2011年4月16日土曜日

文藝春秋4月特別号(20110416)
 
 文藝春秋4月特別号には、「これが私たちの望んだ日本なのか」という125人の方々の投稿記事が載っている。その中に、池田武邦という、大正13年生まれ、昭和18年海軍兵学校卒業、戦後東京帝大を出られた方の記事があった。

 彼は沖縄海上特攻の一員として昭和204月に第2水雷戦隊旗艦矢矧の第4分隊長兼測的長をしていたとき、沈没し海に投げ出され一命をとりとめた方である。600人を超える同期生の半数以上が戦死しているその中で、マリアナ沖、レイテ沖、沖縄と三つの海戦を経験したのは彼一人だけであるという。

 その彼が、広島県大竹で潜水学校の教官をしていたとき、学校の周りで遊ぶ子供たちの姿を見て、将来はどうなるのかと不安に苛まれていたとき終戦となり、正直ほっとしたという。自分は軍人であるので死ぬことは当然であったが、子どもたちの未来は守りたかったと思っていた。それは、彼が21歳のときであったという。
 私が、ここで敢えて書き留めたいのは、彼の次の述懐である。「である」調で引用する。

“終戦後、日本の教育はアメリカによってがらりと変わった。戦争は悪いことであり、その戦争に参加した軍人も否定されるべき存在であった。命を懸けて特攻を行う日本人の強靭な精神が恐ろしかったのだろう。アメリカは、教育によって日本が強さを取り戻すことを徹底的に防ごうと考えたわけである。”

 “戦後教育では、「自分を大事にする」ことばかりが強調され、公のため、国のためという言葉は禁句とされた”

 “私の息子は昭和28年生まれ。今の日本を動かしている政治家の多くが同世代である。彼らもまた戦後教育にどっぷり漬かり、口にする言葉も「ことなかれ主義」ばかりである。命を懸けて国の為に働こうという気概など何一つ感じられない。”

 菅首相は昭和21年生まれという。此の度の大災害遭遇1ヶ月目の節目に「戦後の日本を築き上げてきた方々に感謝するとともに、是非復興させて我々の子孫に良いものを遺さなければならない。」という趣旨の発言をした。その言葉の中に「戦前」は無かった。
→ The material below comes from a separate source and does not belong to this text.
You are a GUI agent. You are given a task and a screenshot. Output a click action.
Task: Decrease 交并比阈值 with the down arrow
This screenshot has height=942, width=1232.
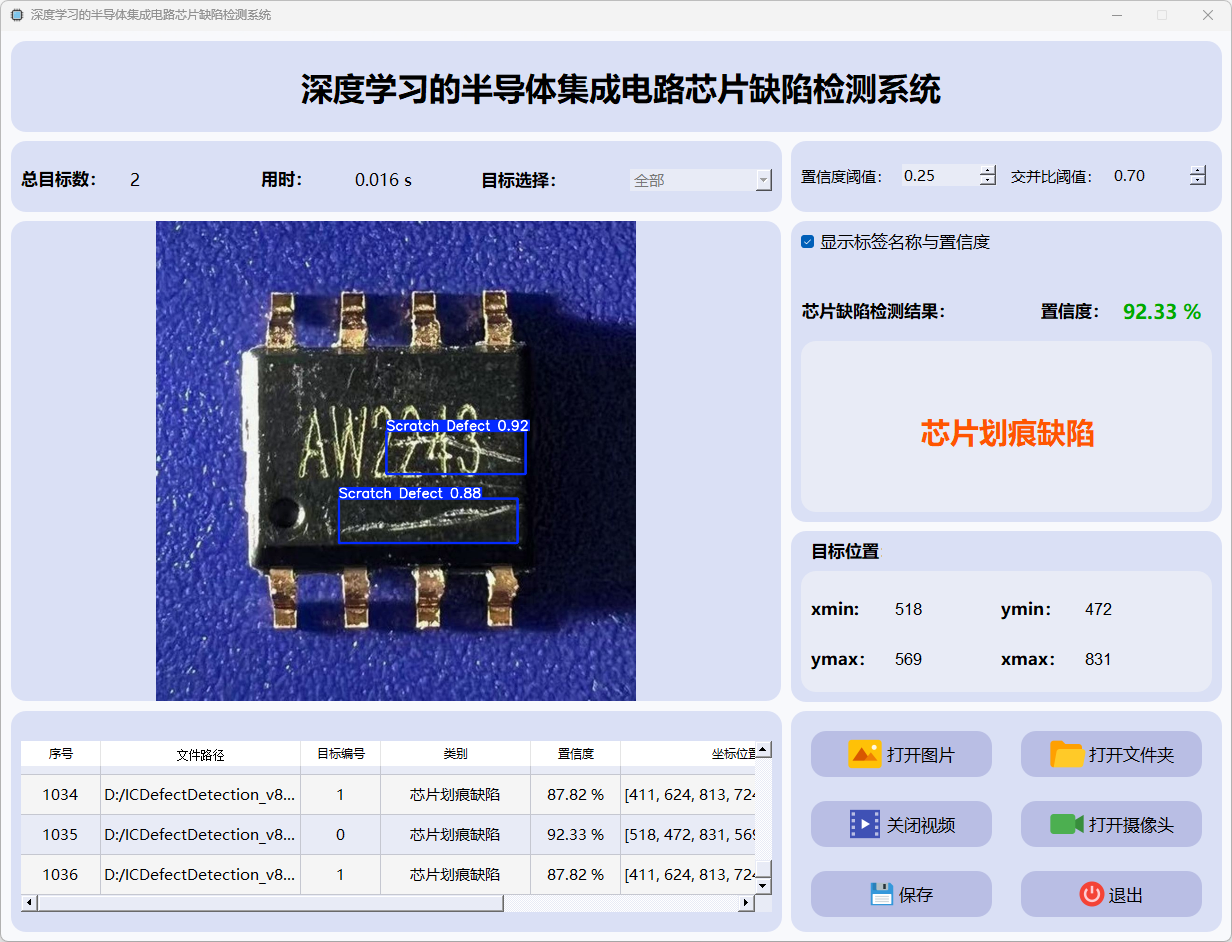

 法華経というお経の中に、「仏はいろいろな方便を使って衆生を救う」という言葉ある。物事には面があれば裏がある。良いことがあれば悪いことがある。この度の大災害の経験を、よく生かすということが、仏(ブッダ)から求められている。

 「自分を大事にする」政治家たちを選んだのは、我々国民である。保身に走る官僚たちをのさばらせたのは、そのような政治家たちである。皆、同罪である。

 今、求められているのは、武士道の「誠」の精神である。公の為、国の為、自己を捧げる精神である。今、この日本中で、その精神がごく自然に実践されている。

 これは、菅首相が口にしなかった「戦前」に、国の為身を捧げた何百万人という方々の、「あの世」からの思いが「この世」で実現している現象である。私は、純粋にそう思っている。菅首相は退任し、靖国神社、明治神宮に是非参拝して頂きたい。